:: ESTRATTO ::
TROPONINA
L’infarto acuto del miocardio (AMI) viene diagnosticato generalmente sulla base del dolore al petto, di cambiamenti  nell’elettrocardiogramma e di un aumento dei marcatori del danno miocardico.
L’isoenzima MB della Creatin Chinasi (CK-MB) è stato il marcatore di elezione per due decenni.
Uno studio condotto da Wu, et al. ha trovato un’eccellente sensibilità clinica del dosaggio CK-MB tra 6 e 24 ore dopo l’inizio dell’AMI, con una sensibilità minore a partire dalle 24–48 ore ed in pazienti con malattie muscolari acute o croniche senza apparente danno cardiaco.
Nello stesso studio, la mioglobina, una proteina muscolare considerata un marcatore precoce dell’AMI, ha presentato valori elevati nelle 6 ore dopo l’inizio dell’infarto ed ha raggiunto il picco massimo di sensibilità nell’intervallo 6–12 ore dopo l’inizio, non presentando però nessun valore diagnostico 24 ore dopo l’inizio.
Benché sia importante per le informazioni iniziali che fornisce, la mioglobina manca della specificità per il danno cardiaco.
Per questo motivo un marcatore specifico per il danno miocardiaco è di grande utilità. Cummins, et al. ha registrato il rilascio della Troponina I cardiaca (cTnI) nell’AMI.
Molti studi si sono concentrati sulla cTnI quale marcatore di interesse che presenta una sensibilità e specificità accettabili per l’AMI ed altre malattie cardiache.
La Troponina, una molecola che si lega al filamento sottile (l’actina) dei muscoli striati, agisce con il calcio intracellulare per controllare l’interazione del filamento sottile con il filamento largo (la miosina), regolando in questo modo la contrazione dei muscoli.
:::
:: DATI DA ANALIZZARE ::
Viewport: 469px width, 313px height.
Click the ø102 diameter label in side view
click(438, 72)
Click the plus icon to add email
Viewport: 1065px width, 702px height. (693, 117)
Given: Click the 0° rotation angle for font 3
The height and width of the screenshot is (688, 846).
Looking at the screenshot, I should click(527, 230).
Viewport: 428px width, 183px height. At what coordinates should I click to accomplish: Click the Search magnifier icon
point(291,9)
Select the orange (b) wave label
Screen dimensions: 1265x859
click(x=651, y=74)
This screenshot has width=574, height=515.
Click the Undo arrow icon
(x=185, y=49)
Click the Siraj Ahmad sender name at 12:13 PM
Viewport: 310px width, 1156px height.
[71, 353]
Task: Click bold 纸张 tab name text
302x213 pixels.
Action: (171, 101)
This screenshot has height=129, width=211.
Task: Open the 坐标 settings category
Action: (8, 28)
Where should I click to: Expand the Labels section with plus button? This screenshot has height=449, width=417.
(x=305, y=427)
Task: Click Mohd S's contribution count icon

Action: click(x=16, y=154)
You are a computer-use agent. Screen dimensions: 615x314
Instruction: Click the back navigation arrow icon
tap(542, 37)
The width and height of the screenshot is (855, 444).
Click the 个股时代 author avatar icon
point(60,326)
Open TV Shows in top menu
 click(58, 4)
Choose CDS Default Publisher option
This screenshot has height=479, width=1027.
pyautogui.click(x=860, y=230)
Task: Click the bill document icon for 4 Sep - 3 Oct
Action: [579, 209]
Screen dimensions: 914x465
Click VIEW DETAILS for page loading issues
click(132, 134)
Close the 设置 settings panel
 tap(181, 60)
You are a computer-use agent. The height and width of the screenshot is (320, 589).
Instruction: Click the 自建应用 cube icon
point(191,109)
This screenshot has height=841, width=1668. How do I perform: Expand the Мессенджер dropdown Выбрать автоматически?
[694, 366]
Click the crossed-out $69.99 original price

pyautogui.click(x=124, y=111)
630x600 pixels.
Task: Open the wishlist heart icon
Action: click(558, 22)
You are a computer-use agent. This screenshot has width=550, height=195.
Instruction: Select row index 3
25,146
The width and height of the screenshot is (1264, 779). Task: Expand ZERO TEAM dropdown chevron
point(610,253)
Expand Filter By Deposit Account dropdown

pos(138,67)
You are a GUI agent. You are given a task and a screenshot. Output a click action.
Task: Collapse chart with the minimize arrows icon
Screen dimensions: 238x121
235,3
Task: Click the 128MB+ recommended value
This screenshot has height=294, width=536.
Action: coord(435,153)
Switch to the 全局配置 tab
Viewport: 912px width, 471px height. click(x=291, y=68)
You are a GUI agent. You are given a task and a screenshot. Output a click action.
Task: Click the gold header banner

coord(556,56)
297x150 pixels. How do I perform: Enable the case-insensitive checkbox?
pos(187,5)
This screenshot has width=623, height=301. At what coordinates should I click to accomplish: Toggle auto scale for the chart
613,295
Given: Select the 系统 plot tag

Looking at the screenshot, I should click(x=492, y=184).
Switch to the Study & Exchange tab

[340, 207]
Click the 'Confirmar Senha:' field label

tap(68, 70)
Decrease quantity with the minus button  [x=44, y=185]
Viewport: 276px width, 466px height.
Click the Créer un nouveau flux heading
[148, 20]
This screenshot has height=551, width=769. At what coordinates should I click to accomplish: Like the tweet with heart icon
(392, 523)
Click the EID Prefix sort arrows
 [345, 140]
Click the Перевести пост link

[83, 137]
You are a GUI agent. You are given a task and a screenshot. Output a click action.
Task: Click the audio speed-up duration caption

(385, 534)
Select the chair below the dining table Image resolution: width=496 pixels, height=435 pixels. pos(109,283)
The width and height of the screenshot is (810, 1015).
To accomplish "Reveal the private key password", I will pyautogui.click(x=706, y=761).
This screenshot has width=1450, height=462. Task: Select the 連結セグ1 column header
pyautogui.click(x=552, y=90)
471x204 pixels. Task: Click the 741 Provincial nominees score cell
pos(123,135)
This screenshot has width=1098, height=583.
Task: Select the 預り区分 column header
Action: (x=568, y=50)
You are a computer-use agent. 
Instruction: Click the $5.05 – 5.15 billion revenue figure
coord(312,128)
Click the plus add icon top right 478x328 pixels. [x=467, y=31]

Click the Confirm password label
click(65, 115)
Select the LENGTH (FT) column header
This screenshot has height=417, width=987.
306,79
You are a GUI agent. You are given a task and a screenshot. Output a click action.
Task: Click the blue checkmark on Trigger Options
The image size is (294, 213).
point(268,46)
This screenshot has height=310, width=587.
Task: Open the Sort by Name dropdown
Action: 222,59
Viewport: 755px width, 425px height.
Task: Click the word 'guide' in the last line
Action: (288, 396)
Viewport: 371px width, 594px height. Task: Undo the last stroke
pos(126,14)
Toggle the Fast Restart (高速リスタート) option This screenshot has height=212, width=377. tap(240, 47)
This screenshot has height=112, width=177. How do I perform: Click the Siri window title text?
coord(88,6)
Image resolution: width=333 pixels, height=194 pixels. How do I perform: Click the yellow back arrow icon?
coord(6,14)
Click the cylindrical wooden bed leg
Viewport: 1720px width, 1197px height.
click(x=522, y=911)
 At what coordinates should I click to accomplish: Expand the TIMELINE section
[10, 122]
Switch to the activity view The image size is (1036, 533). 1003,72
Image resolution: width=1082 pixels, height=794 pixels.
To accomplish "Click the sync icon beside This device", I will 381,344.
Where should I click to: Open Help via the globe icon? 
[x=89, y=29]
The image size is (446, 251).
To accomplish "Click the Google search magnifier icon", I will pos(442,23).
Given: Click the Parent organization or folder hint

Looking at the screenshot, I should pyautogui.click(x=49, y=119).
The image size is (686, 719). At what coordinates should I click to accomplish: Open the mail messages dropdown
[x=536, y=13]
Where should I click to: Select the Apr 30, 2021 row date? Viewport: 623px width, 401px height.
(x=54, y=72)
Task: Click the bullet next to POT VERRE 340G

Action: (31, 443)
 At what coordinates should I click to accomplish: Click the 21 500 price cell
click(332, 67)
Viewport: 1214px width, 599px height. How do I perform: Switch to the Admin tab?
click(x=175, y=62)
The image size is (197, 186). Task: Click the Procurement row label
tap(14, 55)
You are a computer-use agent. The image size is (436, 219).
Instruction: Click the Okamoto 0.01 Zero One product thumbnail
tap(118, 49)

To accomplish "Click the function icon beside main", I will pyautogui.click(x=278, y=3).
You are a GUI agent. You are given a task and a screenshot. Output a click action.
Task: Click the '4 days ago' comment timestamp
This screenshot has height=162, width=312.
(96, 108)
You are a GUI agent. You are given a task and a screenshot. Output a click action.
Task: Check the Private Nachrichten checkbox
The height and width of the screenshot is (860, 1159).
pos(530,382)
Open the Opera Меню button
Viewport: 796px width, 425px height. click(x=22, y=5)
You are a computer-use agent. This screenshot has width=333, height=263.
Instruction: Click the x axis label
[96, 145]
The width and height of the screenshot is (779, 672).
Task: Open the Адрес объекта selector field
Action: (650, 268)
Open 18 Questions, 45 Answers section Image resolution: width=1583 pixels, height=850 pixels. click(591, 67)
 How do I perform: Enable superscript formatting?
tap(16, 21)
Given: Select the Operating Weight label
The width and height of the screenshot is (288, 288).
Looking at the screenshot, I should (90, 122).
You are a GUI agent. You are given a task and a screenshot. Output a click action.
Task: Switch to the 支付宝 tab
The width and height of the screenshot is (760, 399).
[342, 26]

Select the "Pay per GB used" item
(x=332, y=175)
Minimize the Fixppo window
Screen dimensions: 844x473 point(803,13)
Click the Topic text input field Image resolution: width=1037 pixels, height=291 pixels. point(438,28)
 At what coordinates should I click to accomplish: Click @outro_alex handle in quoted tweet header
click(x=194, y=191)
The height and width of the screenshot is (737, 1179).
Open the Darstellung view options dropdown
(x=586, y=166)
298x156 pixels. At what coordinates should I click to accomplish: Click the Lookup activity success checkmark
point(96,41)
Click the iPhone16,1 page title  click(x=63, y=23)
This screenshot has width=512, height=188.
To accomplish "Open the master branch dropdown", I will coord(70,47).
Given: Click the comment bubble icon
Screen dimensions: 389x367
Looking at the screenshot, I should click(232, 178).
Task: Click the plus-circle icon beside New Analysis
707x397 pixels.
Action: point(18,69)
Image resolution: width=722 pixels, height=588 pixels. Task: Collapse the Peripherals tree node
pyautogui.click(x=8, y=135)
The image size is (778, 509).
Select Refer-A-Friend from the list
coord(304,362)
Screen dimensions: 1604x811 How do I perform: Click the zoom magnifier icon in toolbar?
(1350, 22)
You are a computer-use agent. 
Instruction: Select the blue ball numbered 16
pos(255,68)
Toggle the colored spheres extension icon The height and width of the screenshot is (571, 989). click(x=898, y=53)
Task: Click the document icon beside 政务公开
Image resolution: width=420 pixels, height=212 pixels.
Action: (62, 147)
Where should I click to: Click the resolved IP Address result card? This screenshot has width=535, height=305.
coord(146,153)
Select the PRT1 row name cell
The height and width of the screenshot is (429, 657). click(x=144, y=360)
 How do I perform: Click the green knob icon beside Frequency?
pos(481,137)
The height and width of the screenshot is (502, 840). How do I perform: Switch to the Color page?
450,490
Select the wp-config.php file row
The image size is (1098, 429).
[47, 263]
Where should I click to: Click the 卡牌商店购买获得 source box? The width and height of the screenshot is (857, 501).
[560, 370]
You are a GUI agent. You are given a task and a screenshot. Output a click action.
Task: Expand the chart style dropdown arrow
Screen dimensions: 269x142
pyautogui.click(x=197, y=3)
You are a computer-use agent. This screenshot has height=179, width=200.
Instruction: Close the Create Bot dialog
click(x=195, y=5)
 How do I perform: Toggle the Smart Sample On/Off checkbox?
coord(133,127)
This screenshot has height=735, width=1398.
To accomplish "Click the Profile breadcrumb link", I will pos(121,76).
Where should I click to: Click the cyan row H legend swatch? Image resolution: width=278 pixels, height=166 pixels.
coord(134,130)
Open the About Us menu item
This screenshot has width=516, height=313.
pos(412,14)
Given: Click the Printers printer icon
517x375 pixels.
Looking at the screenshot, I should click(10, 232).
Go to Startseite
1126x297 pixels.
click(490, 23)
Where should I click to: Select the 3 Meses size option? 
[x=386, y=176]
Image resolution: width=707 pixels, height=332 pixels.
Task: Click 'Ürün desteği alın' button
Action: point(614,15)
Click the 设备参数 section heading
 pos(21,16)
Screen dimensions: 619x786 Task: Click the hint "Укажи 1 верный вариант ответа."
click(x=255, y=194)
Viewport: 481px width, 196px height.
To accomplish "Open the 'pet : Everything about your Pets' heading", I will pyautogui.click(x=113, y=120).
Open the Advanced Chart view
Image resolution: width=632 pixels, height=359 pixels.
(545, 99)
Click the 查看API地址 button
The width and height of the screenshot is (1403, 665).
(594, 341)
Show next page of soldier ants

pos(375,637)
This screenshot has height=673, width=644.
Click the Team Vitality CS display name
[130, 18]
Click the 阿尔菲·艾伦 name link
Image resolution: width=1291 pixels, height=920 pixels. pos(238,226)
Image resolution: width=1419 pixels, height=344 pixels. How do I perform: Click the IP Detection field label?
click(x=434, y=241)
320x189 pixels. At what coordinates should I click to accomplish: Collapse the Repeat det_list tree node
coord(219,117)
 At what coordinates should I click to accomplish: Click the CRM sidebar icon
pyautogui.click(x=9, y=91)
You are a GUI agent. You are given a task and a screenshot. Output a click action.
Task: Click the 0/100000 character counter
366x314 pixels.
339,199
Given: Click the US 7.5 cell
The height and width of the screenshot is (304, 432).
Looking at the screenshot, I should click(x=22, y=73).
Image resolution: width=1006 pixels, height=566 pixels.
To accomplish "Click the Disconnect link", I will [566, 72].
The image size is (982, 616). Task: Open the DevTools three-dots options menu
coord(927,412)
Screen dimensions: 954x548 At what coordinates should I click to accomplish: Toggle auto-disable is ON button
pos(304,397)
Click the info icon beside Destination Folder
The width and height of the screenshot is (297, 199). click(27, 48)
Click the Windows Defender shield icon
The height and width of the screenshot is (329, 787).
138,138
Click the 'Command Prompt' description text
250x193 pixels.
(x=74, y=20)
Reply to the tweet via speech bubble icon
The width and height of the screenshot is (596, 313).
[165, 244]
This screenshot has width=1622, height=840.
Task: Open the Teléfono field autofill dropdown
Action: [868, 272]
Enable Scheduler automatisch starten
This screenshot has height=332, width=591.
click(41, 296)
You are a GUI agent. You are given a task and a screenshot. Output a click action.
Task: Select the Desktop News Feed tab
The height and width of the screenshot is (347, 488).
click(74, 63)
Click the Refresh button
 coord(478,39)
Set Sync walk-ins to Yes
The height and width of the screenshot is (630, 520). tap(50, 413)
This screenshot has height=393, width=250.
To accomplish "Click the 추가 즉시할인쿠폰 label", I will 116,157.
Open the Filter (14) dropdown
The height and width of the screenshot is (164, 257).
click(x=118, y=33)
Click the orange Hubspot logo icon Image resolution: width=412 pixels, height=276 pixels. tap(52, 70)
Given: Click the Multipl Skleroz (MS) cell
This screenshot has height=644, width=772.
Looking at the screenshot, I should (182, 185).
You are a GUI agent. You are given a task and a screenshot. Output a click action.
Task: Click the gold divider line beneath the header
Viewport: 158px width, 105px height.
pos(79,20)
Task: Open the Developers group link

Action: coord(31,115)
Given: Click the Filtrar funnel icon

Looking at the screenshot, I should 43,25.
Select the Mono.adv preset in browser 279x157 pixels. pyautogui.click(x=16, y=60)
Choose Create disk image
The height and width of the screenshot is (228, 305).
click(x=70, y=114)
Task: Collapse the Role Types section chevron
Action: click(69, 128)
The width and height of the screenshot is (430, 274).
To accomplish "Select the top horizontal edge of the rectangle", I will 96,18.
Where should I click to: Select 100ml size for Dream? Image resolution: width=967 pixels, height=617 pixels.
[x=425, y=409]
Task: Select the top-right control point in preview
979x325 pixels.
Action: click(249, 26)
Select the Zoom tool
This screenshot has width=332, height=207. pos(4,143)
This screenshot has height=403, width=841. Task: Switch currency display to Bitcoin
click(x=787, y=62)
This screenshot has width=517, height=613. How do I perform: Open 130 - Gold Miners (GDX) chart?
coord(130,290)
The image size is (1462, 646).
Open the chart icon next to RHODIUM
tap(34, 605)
:::
DA SVOLGERE - Puoi trascrivere per intero il testo sulla troponina, senza cambiare nulla? Le voci qui non hanno alcun ruolo.

RISULTATO DELL'ESERCIZIO -
TROPONINA
L’infarto acuto del miocardio (AMI) viene diagnosticato generalmente sulla base del dolore al petto, di cambiamenti  nell’elettrocardiogramma e di un aumento dei marcatori del danno miocardico.
L’isoenzima MB della Creatin Chinasi (CK-MB) è stato il marcatore di elezione per due decenni.
Uno studio condotto da Wu, et al. ha trovato un’eccellente sensibilità clinica del dosaggio CK-MB tra 6 e 24 ore dopo l’inizio dell’AMI, con una sensibilità minore a partire dalle 24–48 ore ed in pazienti con malattie muscolari acute o croniche senza apparente danno cardiaco.
Nello stesso studio, la mioglobina, una proteina muscolare considerata un marcatore precoce dell’AMI, ha presentato valori elevati nelle 6 ore dopo l’inizio dell’infarto ed ha raggiunto il picco massimo di sensibilità nell’intervallo 6–12 ore dopo l’inizio, non presentando però nessun valore diagnostico 24 ore dopo l’inizio.
Benché sia importante per le informazioni iniziali che fornisce, la mioglobina manca della specificità per il danno cardiaco.
Per questo motivo un marcatore specifico per il danno miocardiaco è di grande utilità. Cummins, et al. ha registrato il rilascio della Troponina I cardiaca (cTnI) nell’AMI.
Molti studi si sono concentrati sulla cTnI quale marcatore di interesse che presenta una sensibilità e specificità accettabili per l’AMI ed altre malattie cardiache.
La Troponina, una molecola che si lega al filamento sottile (l’actina) dei muscoli striati, agisce con il calcio intracellulare per controllare l’interazione del filamento sottile con il filamento largo (la miosina), regolando in questo modo la contrazione dei muscoli.